(TASK ITEM): Please restate the data word for word, leaving out no line.

(Stored data)
........

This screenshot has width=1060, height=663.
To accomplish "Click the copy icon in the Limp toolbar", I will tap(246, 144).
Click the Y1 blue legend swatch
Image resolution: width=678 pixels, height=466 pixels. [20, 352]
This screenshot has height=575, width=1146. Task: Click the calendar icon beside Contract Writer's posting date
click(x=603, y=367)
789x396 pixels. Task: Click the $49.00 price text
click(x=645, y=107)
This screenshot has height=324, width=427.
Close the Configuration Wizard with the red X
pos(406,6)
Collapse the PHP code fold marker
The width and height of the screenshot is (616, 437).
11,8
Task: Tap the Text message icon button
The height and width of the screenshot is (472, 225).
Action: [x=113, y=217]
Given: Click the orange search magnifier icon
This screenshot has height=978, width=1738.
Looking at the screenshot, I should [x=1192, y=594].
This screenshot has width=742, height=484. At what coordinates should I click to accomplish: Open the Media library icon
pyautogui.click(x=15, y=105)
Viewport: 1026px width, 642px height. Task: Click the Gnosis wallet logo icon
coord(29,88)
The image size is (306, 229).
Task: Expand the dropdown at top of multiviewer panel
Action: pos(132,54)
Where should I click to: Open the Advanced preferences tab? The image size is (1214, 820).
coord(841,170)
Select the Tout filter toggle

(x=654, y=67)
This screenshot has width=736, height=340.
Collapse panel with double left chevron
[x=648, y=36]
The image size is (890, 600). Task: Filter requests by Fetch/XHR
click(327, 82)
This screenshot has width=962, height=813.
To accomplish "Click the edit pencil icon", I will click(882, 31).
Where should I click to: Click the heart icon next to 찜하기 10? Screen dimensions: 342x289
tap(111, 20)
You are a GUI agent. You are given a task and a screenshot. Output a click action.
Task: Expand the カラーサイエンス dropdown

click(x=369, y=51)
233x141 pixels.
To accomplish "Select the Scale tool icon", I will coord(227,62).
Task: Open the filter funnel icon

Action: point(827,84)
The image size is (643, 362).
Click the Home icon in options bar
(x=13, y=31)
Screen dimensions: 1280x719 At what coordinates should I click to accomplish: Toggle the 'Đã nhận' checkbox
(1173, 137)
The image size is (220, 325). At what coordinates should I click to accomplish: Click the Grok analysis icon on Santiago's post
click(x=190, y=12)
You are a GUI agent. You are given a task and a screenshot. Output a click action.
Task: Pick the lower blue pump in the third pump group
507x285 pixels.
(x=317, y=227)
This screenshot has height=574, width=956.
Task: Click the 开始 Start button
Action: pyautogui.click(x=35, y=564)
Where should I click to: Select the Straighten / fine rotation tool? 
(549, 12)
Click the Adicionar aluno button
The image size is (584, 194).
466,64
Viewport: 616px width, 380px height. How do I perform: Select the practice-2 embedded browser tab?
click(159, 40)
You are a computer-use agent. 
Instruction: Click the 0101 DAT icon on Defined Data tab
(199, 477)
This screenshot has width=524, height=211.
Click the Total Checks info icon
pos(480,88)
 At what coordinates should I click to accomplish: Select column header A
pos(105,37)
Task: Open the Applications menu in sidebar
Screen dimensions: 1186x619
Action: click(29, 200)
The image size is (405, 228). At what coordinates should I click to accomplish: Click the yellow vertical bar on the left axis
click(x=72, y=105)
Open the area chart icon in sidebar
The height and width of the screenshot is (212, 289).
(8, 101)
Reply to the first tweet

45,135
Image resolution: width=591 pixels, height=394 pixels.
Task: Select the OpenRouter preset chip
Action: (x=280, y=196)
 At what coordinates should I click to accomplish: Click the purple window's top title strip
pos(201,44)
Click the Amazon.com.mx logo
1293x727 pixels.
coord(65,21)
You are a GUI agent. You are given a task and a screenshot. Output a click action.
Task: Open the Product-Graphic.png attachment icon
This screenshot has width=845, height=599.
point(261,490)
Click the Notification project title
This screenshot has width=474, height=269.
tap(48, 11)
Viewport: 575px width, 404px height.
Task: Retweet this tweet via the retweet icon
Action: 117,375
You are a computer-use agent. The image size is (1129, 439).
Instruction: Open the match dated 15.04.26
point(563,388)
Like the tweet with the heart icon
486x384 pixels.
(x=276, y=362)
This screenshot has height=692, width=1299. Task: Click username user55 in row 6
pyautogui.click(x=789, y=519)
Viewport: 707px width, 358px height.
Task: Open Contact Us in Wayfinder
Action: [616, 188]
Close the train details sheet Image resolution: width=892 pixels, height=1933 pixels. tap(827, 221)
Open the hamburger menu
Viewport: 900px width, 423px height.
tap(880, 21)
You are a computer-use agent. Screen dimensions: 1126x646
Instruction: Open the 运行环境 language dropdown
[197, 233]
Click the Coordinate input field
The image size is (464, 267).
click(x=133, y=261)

........

(SOLUTION TO THE EXERCISE):
This screenshot has width=1060, height=663.
To accomplish "Click the copy icon in the Limp toolbar", I will tap(246, 144).
Click the Y1 blue legend swatch
Image resolution: width=678 pixels, height=466 pixels. [20, 352]
This screenshot has height=575, width=1146. Task: Click the calendar icon beside Contract Writer's posting date
click(x=603, y=367)
789x396 pixels. Task: Click the $49.00 price text
click(x=645, y=107)
This screenshot has height=324, width=427.
Close the Configuration Wizard with the red X
pos(406,6)
Collapse the PHP code fold marker
The width and height of the screenshot is (616, 437).
11,8
Task: Tap the Text message icon button
The height and width of the screenshot is (472, 225).
Action: [x=113, y=217]
Given: Click the orange search magnifier icon
This screenshot has height=978, width=1738.
Looking at the screenshot, I should [x=1192, y=594].
This screenshot has width=742, height=484. At what coordinates should I click to accomplish: Open the Media library icon
pyautogui.click(x=15, y=105)
Viewport: 1026px width, 642px height. Task: Click the Gnosis wallet logo icon
coord(29,88)
The image size is (306, 229).
Task: Expand the dropdown at top of multiviewer panel
Action: pos(132,54)
Where should I click to: Open the Advanced preferences tab? The image size is (1214, 820).
coord(841,170)
Select the Tout filter toggle

(x=654, y=67)
This screenshot has width=736, height=340.
Collapse panel with double left chevron
[x=648, y=36]
The image size is (890, 600). Task: Filter requests by Fetch/XHR
click(327, 82)
This screenshot has width=962, height=813.
To accomplish "Click the edit pencil icon", I will click(882, 31).
Where should I click to: Click the heart icon next to 찜하기 10? Screen dimensions: 342x289
tap(111, 20)
You are a GUI agent. You are given a task and a screenshot. Output a click action.
Task: Expand the カラーサイエンス dropdown

click(x=369, y=51)
233x141 pixels.
To accomplish "Select the Scale tool icon", I will coord(227,62).
Task: Open the filter funnel icon

Action: point(827,84)
The image size is (643, 362).
Click the Home icon in options bar
(x=13, y=31)
Screen dimensions: 1280x719 At what coordinates should I click to accomplish: Toggle the 'Đã nhận' checkbox
(1173, 137)
The image size is (220, 325). At what coordinates should I click to accomplish: Click the Grok analysis icon on Santiago's post
click(x=190, y=12)
You are a GUI agent. You are given a task and a screenshot. Output a click action.
Task: Pick the lower blue pump in the third pump group
507x285 pixels.
(x=317, y=227)
This screenshot has height=574, width=956.
Task: Click the 开始 Start button
Action: pyautogui.click(x=35, y=564)
Where should I click to: Select the Straighten / fine rotation tool? 
(549, 12)
Click the Adicionar aluno button
The image size is (584, 194).
466,64
Viewport: 616px width, 380px height. How do I perform: Select the practice-2 embedded browser tab?
click(159, 40)
You are a computer-use agent. 
Instruction: Click the 0101 DAT icon on Defined Data tab
(199, 477)
This screenshot has width=524, height=211.
Click the Total Checks info icon
pos(480,88)
 At what coordinates should I click to accomplish: Select column header A
pos(105,37)
Task: Open the Applications menu in sidebar
Screen dimensions: 1186x619
Action: click(29, 200)
The image size is (405, 228). At what coordinates should I click to accomplish: Click the yellow vertical bar on the left axis
click(x=72, y=105)
Open the area chart icon in sidebar
The height and width of the screenshot is (212, 289).
(8, 101)
Reply to the first tweet

45,135
Image resolution: width=591 pixels, height=394 pixels.
Task: Select the OpenRouter preset chip
Action: (x=280, y=196)
 At what coordinates should I click to accomplish: Click the purple window's top title strip
pos(201,44)
Click the Amazon.com.mx logo
1293x727 pixels.
coord(65,21)
You are a GUI agent. You are given a task and a screenshot. Output a click action.
Task: Open the Product-Graphic.png attachment icon
This screenshot has width=845, height=599.
point(261,490)
Click the Notification project title
This screenshot has width=474, height=269.
tap(48, 11)
Viewport: 575px width, 404px height.
Task: Retweet this tweet via the retweet icon
Action: 117,375
You are a computer-use agent. The image size is (1129, 439).
Instruction: Open the match dated 15.04.26
point(563,388)
Like the tweet with the heart icon
486x384 pixels.
(x=276, y=362)
This screenshot has height=692, width=1299. Task: Click username user55 in row 6
pyautogui.click(x=789, y=519)
Viewport: 707px width, 358px height.
Task: Open Contact Us in Wayfinder
Action: [616, 188]
Close the train details sheet Image resolution: width=892 pixels, height=1933 pixels. tap(827, 221)
Open the hamburger menu
Viewport: 900px width, 423px height.
tap(880, 21)
You are a computer-use agent. Screen dimensions: 1126x646
Instruction: Open the 运行环境 language dropdown
[197, 233]
Click the Coordinate input field
The image size is (464, 267).
click(x=133, y=261)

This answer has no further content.